(Recorded data)
§

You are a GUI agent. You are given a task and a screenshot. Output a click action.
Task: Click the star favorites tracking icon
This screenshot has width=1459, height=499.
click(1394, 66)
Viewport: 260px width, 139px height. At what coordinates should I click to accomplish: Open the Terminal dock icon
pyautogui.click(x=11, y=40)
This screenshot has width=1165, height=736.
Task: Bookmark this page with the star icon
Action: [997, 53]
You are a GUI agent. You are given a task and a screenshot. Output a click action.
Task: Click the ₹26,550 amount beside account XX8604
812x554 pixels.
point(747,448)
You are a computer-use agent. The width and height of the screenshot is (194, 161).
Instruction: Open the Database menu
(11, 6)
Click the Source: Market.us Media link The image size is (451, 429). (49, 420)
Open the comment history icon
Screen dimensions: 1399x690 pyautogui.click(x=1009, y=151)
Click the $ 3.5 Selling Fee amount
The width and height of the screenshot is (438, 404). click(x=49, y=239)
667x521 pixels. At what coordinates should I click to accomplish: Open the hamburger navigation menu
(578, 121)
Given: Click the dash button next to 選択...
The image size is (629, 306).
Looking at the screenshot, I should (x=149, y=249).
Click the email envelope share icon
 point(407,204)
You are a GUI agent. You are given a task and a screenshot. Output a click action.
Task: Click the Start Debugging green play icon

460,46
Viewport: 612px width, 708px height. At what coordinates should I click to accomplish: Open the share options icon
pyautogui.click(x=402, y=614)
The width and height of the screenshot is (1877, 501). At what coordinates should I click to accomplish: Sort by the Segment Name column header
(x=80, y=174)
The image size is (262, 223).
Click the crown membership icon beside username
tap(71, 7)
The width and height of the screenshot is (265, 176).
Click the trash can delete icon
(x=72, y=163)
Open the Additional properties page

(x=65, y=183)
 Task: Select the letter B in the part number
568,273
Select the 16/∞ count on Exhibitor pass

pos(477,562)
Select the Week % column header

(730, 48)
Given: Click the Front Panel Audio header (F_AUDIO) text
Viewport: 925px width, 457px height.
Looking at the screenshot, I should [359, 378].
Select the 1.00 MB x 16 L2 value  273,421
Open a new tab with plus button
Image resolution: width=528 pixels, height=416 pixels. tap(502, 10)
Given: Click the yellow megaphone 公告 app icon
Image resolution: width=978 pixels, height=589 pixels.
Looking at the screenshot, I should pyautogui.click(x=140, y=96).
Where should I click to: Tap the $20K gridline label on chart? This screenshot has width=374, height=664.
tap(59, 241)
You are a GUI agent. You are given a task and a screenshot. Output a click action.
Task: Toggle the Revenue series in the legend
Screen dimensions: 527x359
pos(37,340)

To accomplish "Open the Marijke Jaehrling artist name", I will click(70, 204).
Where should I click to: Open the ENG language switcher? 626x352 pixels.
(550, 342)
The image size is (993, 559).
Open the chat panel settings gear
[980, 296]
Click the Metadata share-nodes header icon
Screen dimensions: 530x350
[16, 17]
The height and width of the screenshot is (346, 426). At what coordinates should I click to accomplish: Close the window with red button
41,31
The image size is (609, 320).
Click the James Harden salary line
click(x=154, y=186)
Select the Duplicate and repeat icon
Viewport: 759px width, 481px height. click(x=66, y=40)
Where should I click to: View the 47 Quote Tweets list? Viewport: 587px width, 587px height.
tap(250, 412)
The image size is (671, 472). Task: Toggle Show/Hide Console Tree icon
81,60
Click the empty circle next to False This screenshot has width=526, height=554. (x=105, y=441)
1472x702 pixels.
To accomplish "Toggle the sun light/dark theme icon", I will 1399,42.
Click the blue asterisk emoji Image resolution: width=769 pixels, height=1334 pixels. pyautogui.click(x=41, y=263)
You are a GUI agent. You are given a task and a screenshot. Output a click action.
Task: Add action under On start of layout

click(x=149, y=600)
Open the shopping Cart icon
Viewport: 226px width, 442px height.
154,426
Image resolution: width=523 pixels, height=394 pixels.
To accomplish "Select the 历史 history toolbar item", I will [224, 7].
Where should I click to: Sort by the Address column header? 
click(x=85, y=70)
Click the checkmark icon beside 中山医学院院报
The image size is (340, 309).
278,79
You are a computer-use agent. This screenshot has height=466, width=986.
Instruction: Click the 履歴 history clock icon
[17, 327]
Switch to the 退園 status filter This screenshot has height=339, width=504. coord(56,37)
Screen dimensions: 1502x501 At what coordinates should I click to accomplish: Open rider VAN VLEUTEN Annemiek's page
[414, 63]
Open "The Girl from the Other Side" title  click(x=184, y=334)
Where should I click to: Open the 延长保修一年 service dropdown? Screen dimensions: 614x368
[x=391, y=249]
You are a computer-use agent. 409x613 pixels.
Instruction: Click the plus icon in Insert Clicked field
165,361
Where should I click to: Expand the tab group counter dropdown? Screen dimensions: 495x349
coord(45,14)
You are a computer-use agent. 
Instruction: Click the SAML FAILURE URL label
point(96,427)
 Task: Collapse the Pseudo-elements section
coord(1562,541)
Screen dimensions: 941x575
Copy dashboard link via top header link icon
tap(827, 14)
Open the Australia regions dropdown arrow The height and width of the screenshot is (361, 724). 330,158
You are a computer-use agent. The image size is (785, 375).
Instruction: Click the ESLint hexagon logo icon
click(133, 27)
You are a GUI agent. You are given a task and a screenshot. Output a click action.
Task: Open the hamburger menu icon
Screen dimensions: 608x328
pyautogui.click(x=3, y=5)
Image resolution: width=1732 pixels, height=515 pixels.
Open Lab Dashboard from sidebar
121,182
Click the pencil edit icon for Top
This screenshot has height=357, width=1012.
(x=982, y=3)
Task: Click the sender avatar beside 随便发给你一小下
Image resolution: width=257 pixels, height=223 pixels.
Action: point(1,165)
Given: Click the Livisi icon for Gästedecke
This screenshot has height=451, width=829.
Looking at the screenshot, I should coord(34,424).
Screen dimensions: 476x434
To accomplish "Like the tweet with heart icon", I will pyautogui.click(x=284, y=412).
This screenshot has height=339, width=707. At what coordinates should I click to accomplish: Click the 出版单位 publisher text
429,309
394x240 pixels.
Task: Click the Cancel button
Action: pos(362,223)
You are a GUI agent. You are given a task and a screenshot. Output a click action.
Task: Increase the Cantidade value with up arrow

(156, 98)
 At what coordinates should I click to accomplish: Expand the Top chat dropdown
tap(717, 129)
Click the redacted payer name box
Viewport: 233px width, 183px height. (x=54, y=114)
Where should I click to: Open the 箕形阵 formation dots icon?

§

■ ASSIGNMENT
Output the full set of entries exactly as they were given.

■ FINAL ANSWER
You are a GUI agent. You are given a task and a screenshot. Output a click action.
Task: Click the star favorites tracking icon
This screenshot has width=1459, height=499.
click(1394, 66)
Viewport: 260px width, 139px height. At what coordinates should I click to accomplish: Open the Terminal dock icon
pyautogui.click(x=11, y=40)
This screenshot has width=1165, height=736.
Task: Bookmark this page with the star icon
Action: [997, 53]
You are a GUI agent. You are given a task and a screenshot. Output a click action.
Task: Click the ₹26,550 amount beside account XX8604
812x554 pixels.
point(747,448)
You are a computer-use agent. The width and height of the screenshot is (194, 161).
Instruction: Open the Database menu
(11, 6)
Click the Source: Market.us Media link The image size is (451, 429). (49, 420)
Open the comment history icon
Screen dimensions: 1399x690 pyautogui.click(x=1009, y=151)
Click the $ 3.5 Selling Fee amount
The width and height of the screenshot is (438, 404). click(x=49, y=239)
667x521 pixels. At what coordinates should I click to accomplish: Open the hamburger navigation menu
(578, 121)
Given: Click the dash button next to 選択...
The image size is (629, 306).
Looking at the screenshot, I should (x=149, y=249).
Click the email envelope share icon
 point(407,204)
You are a GUI agent. You are given a task and a screenshot. Output a click action.
Task: Click the Start Debugging green play icon

460,46
Viewport: 612px width, 708px height. At what coordinates should I click to accomplish: Open the share options icon
pyautogui.click(x=402, y=614)
The width and height of the screenshot is (1877, 501). At what coordinates should I click to accomplish: Sort by the Segment Name column header
(x=80, y=174)
The image size is (262, 223).
Click the crown membership icon beside username
tap(71, 7)
The width and height of the screenshot is (265, 176).
Click the trash can delete icon
(x=72, y=163)
Open the Additional properties page

(x=65, y=183)
 Task: Select the letter B in the part number
568,273
Select the 16/∞ count on Exhibitor pass

pos(477,562)
Select the Week % column header

(730, 48)
Given: Click the Front Panel Audio header (F_AUDIO) text
Viewport: 925px width, 457px height.
Looking at the screenshot, I should [359, 378].
Select the 1.00 MB x 16 L2 value  273,421
Open a new tab with plus button
Image resolution: width=528 pixels, height=416 pixels. tap(502, 10)
Given: Click the yellow megaphone 公告 app icon
Image resolution: width=978 pixels, height=589 pixels.
Looking at the screenshot, I should pyautogui.click(x=140, y=96).
Where should I click to: Tap the $20K gridline label on chart? This screenshot has width=374, height=664.
tap(59, 241)
You are a GUI agent. You are given a task and a screenshot. Output a click action.
Task: Toggle the Revenue series in the legend
Screen dimensions: 527x359
pos(37,340)

To accomplish "Open the Marijke Jaehrling artist name", I will click(70, 204).
Where should I click to: Open the ENG language switcher? 626x352 pixels.
(550, 342)
The image size is (993, 559).
Open the chat panel settings gear
[980, 296]
Click the Metadata share-nodes header icon
Screen dimensions: 530x350
[16, 17]
The height and width of the screenshot is (346, 426). At what coordinates should I click to accomplish: Close the window with red button
41,31
The image size is (609, 320).
Click the James Harden salary line
click(x=154, y=186)
Select the Duplicate and repeat icon
Viewport: 759px width, 481px height. click(x=66, y=40)
Where should I click to: View the 47 Quote Tweets list? Viewport: 587px width, 587px height.
tap(250, 412)
The image size is (671, 472). Task: Toggle Show/Hide Console Tree icon
81,60
Click the empty circle next to False This screenshot has width=526, height=554. (x=105, y=441)
1472x702 pixels.
To accomplish "Toggle the sun light/dark theme icon", I will 1399,42.
Click the blue asterisk emoji Image resolution: width=769 pixels, height=1334 pixels. pyautogui.click(x=41, y=263)
You are a GUI agent. You are given a task and a screenshot. Output a click action.
Task: Add action under On start of layout

click(x=149, y=600)
Open the shopping Cart icon
Viewport: 226px width, 442px height.
154,426
Image resolution: width=523 pixels, height=394 pixels.
To accomplish "Select the 历史 history toolbar item", I will [224, 7].
Where should I click to: Sort by the Address column header? 
click(x=85, y=70)
Click the checkmark icon beside 中山医学院院报
The image size is (340, 309).
278,79
You are a computer-use agent. This screenshot has height=466, width=986.
Instruction: Click the 履歴 history clock icon
[17, 327]
Switch to the 退園 status filter This screenshot has height=339, width=504. coord(56,37)
Screen dimensions: 1502x501 At what coordinates should I click to accomplish: Open rider VAN VLEUTEN Annemiek's page
[414, 63]
Open "The Girl from the Other Side" title  click(x=184, y=334)
Where should I click to: Open the 延长保修一年 service dropdown? Screen dimensions: 614x368
[x=391, y=249]
You are a computer-use agent. 409x613 pixels.
Instruction: Click the plus icon in Insert Clicked field
165,361
Where should I click to: Expand the tab group counter dropdown? Screen dimensions: 495x349
coord(45,14)
You are a computer-use agent. 
Instruction: Click the SAML FAILURE URL label
point(96,427)
 Task: Collapse the Pseudo-elements section
coord(1562,541)
Screen dimensions: 941x575
Copy dashboard link via top header link icon
tap(827, 14)
Open the Australia regions dropdown arrow The height and width of the screenshot is (361, 724). 330,158
You are a computer-use agent. The image size is (785, 375).
Instruction: Click the ESLint hexagon logo icon
click(133, 27)
You are a GUI agent. You are given a task and a screenshot. Output a click action.
Task: Open the hamburger menu icon
Screen dimensions: 608x328
pyautogui.click(x=3, y=5)
Image resolution: width=1732 pixels, height=515 pixels.
Open Lab Dashboard from sidebar
121,182
Click the pencil edit icon for Top
This screenshot has height=357, width=1012.
(x=982, y=3)
Task: Click the sender avatar beside 随便发给你一小下
Image resolution: width=257 pixels, height=223 pixels.
Action: point(1,165)
Given: Click the Livisi icon for Gästedecke
This screenshot has height=451, width=829.
Looking at the screenshot, I should coord(34,424).
Screen dimensions: 476x434
To accomplish "Like the tweet with heart icon", I will pyautogui.click(x=284, y=412).
This screenshot has height=339, width=707. At what coordinates should I click to accomplish: Click the 出版单位 publisher text
429,309
394x240 pixels.
Task: Click the Cancel button
Action: pos(362,223)
You are a GUI agent. You are given a task and a screenshot. Output a click action.
Task: Increase the Cantidade value with up arrow

(156, 98)
 At what coordinates should I click to accomplish: Expand the Top chat dropdown
tap(717, 129)
Click the redacted payer name box
Viewport: 233px width, 183px height. (x=54, y=114)
Where should I click to: Open the 箕形阵 formation dots icon?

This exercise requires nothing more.